Table 2 Odds ratio and 95% confidence interval (OR 95% CI) of having height and weight measurements at ages 6–9 years based on the characteristics of the children

Full size table

Table 3 Odds ratio and 95% confidence interval (OR 95%CI) of having height and weight measurements at ages 10–14 years based on the characteristics of the children

Full size table

Figure 2 and Additional file 1: Table S10 show the prevalence of underweight, normal weight, overweight and obesity estimated for complete data in EHRs and adjusted for missing data using IPW for ages 6 to 14. Table 4 and Fig. 3 show the prevalence of weight status for age groups 6–9 and 10–14 estimated for complete data and adjusted for missing data using MI and IPW. As shown in Fig. 2 the 95% CI between complete data and IPW prevalence completely overlap in all the estimations. At ages at which well-child visits were not scheduled in the Childhood Health Program (7, 9, 10, 12 and 13 years), the prevalence for complete data in EHRs overestimates the prevalence of obesity, although the differences were not statistically significant. When prevalence were calculated for longer age intervals (6–9 and 10–14 years), complete data, IPW and MI weight status estimators did not differ significantly. At 6–9 years complete data, IPW and MI obesity age-adjusted prevalence were 13.18% (95% CI: 12.54–13.85), 13.22% (95% CI: 12.57–13.89) and 13.02% (95% CI: 12.38–13.66) and at 10–14 years 8.61% (95% CI: 8.06–9.18), 8.62% (95% CI: 8.06–9.20) and 8.24% (95% CI:7.70–8.78), respectively.

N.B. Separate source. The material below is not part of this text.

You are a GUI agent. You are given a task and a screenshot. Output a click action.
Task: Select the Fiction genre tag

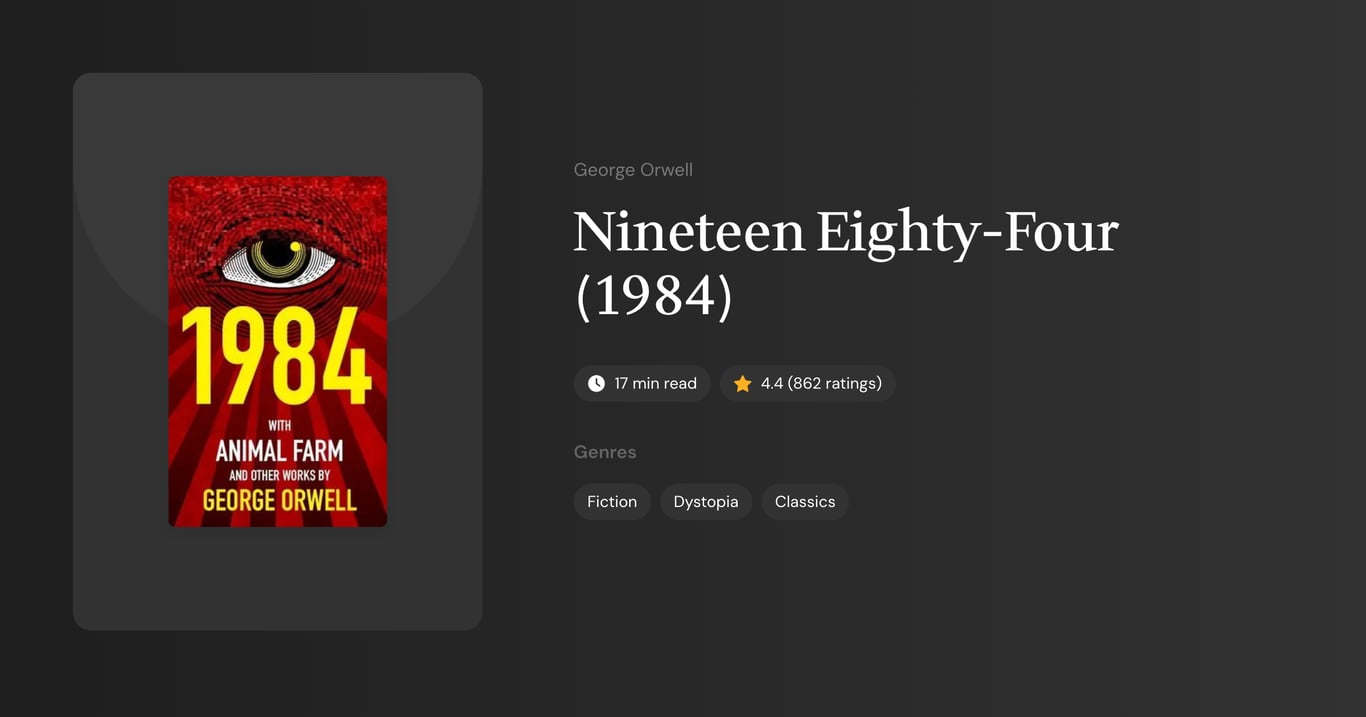tap(611, 501)
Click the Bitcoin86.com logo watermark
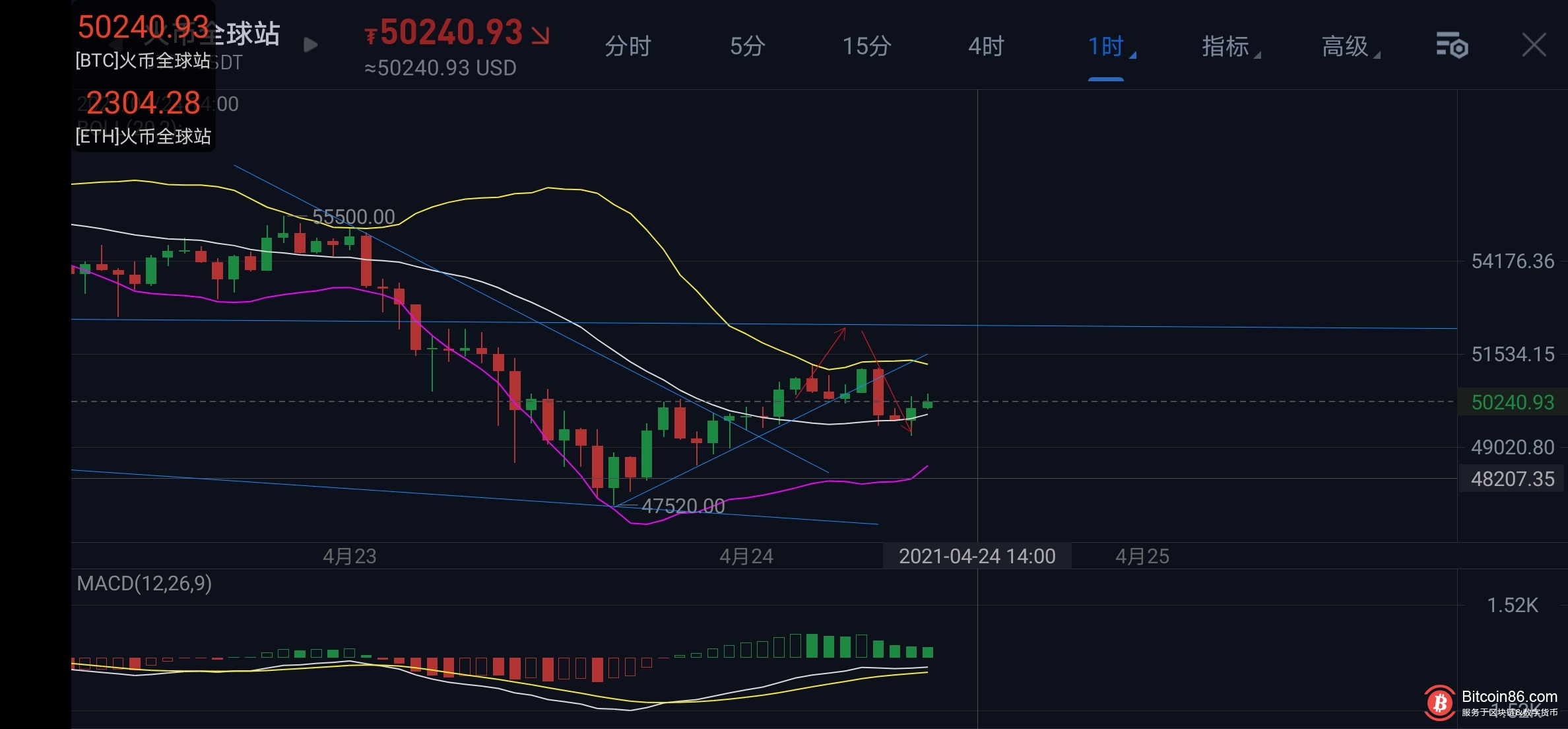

Table 4 Weight status for 6–9 and 10–14 years age groups estimated for complete data in EHRs and adjusted for missing data using IPW and MI

Full size table

Discussion

Our results show that weight and height data stored in primary care EHRs are highly valuable for childhood obesity surveillance in our population despite measurement under-representation for certain subpopulations. Non-measured children are more likely to belong to a family with basic income and being underweight at early age. On the other hand, being a girl, being at risk overweight in early age and having an annual household income ≥18,000 € increases the probability of being measured. Finally, missingness does not introduce significant selection bias for estimating weight status prevalence when the data is grouped by age range (6–9 and 10–14) or at ages 6, 8, and 14 years at which the Childhood Health Program recommended measuring height and weight.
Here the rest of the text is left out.